Nick Bruel's Letter to Summer
I miss you.
Maybe you’ve heard – I wrote letters to all of the other seasons this past year. In some cases, I think I came off as a little… complainy. I wasn’t trying to complain. I was just trying to take on a familiar tone, because I know these guys. I know Fall with all its leaves. I know Winter thanks to all the snow (I think I might have inadvertently upset Winter with my letter this year). And I know Spring all too well with all its pollen. But, Summer, I barely know you at all anymore.
And I miss you.
I miss running in the waves of Sauble Beach. I miss digging holes in the sand up to my waist. I miss going to movie matinees on Tuesdays. I miss lying in bed and reading comic books, sometimes the same comic books, for hours. I miss looking for frogs and capturing them with my hands. I miss wandering through the forest looking for treasure. I miss riding my bicycle with Robert along trails that didn’t really exist.
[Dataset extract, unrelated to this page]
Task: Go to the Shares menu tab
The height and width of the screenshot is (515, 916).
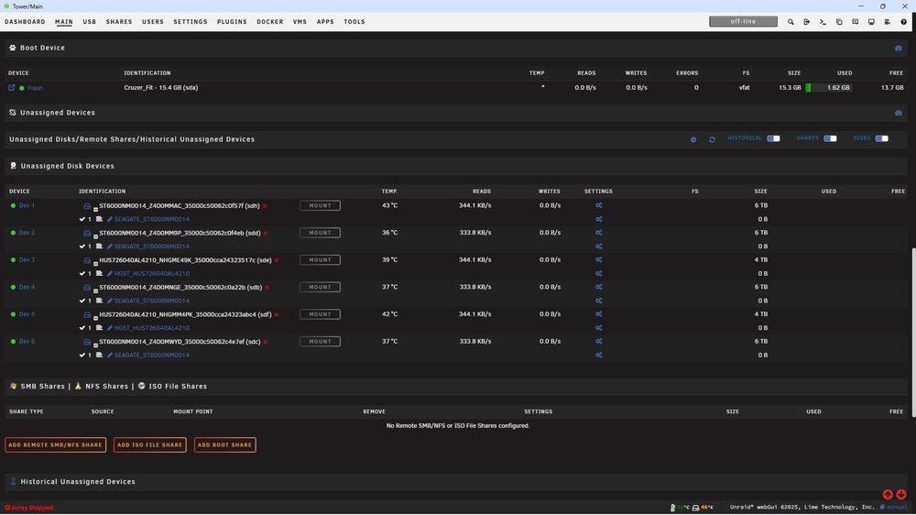Action: 119,22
Summer, do you remember that time when Robert and I found that immense raspberry thicket? We brought two buckets with us and spent the entire afternoon treading as carefully as would could through those prickly vines picking the most ripe, delicious raspberries anyone had ever eaten. We walked out of there with torn clothes and scratches all over our arms and legs, but afterwards we sat down and ate those raspberries with the relish of two boys who worked very hard to earn them. We ate one bucket of those raspberries on our own. The other we gave to Robert’s mother, a pie genius.
That was a good day, Summer. But with every passing year I remember it with less and less clarity. I didn’t know then, Summer, that you would change so dramatically, that I would barely recognize you anymore.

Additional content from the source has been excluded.